Spain It’s one big culture and kids are a part of it. I honestly don’t know if picky eaters exist in Spain, I need to find that out. But for my picky eater, this is mind-blowing.
It’s also very healthy for him. Because he does need to eat he has been finding a way to partake in these meals. Acuario is ok, so that’s good. Meatballs at actually delicious so the rare meatball extravaganza back home, became the day-to-day meal here. And some non-nugget chicken seems to have percolated unto his diet as well. That’s a big deal for our family, but the most normal thing in Spain, because again, maybe picky eaters are a U.S invention after all.
In Spain, there is little hanging out inside.

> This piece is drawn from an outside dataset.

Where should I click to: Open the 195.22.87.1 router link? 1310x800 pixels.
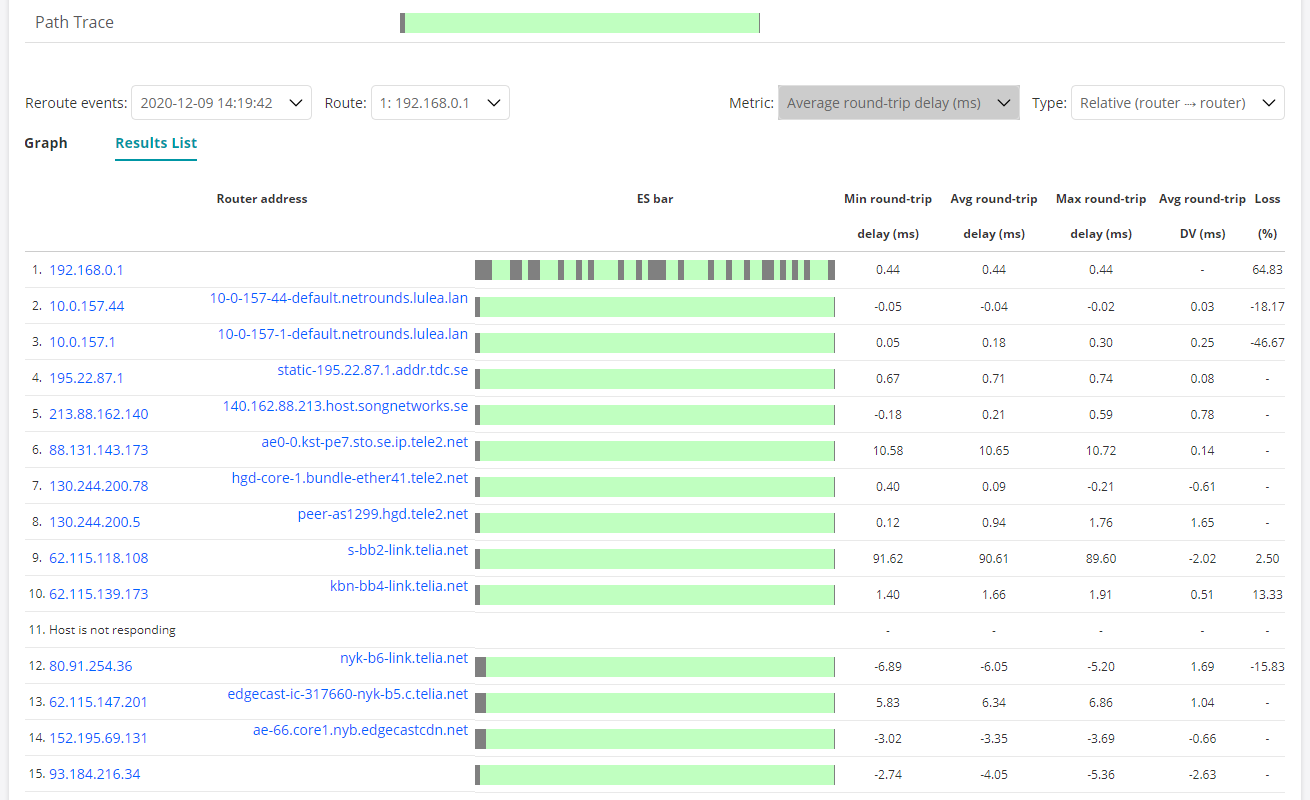coord(86,378)
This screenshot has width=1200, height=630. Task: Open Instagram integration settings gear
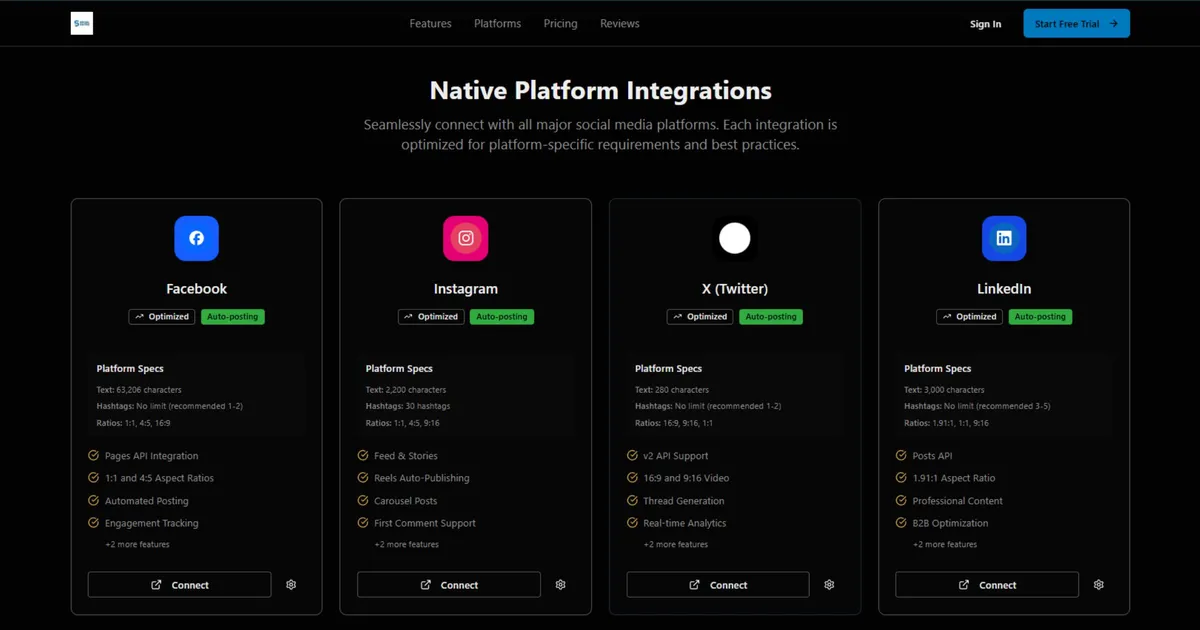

To keep their beautiful buildings and their beautiful streets, their beautiful apartments have remained small. As a result, much hanging out with other people happens outside. It’s easy to be outside because it’s easy to know what to do; to be in Spain is to know how to fit everywhere here.
In contrast, a lot of daily life in the U.S is lived in private places, at people’s homes. To be in public in the U.S means encountering a ton of strangers doing all sorts of different things, following all sorts of cool, innovative unique ways of eating, socializing, working, and living.
One intimate aspect tidbit where this private/public difference showed up: In the U.S, a good host wants to know what you need and want. In Spain, good hosts welcome you into their world; their friends their restaurant+coffee shop+bars their families, and their summer family towns.
In Spain, everyone shares one main culture so everyone is closer. It’s a very high-trust society. During the first week in Europe, our kids were shaken, hugged, and kissed by so many adult strangers that they could not tell if they needed to call the police or dismiss everything they had learned at home and school regarding strangers. Once, I lost track of the kids for a second in a perfume store only to find some store clerks holding the kids by the neck to put some perfume on them. That image I think is an impossibility in the U.S.
Spaniards and Europeans at large seem to have a love/hate relationship with the U.S and U.S culture. I certainly heard a lot of shitting on the US on this trip.
My snarky comeback was always this: Spain is a wonderful place as long as you have the US to give you the vaccines you need to don’t die in a pandemic. That usually does it.
And there is some truth to that; the U.S generative culture, the respect for individuals, their ideas and wants, and needs, is a factory for surprises and exceptions which often make the world better.
Europeans often think of the US as a mix of a torture chamber and some sort of greedy place, but in reality, U.S good fortune is the result of letting people be all that they can be, damn social norms, history, location, or anything else. Our public lives as a result are often fragmented, and difficult to navigate, but also as a result, we create new worlds, technologies, ideas, and products that the entire globe gets to use and enjoy. I guess there is a tradeoff for everything, the proverbial there is no free lunch maxim.
I do think Spain has reached the minimum material conditions that allow them to lead this life: with enough prosperity to provide universal healthcare, education, solid public transportation, amazing public spaces, and pensions upon retirement, maybe Spaniards do have enough and are ready to enjoy it.
They will let the colonization of Mars to the Americans, and hitch a ride when they can find a good use for it.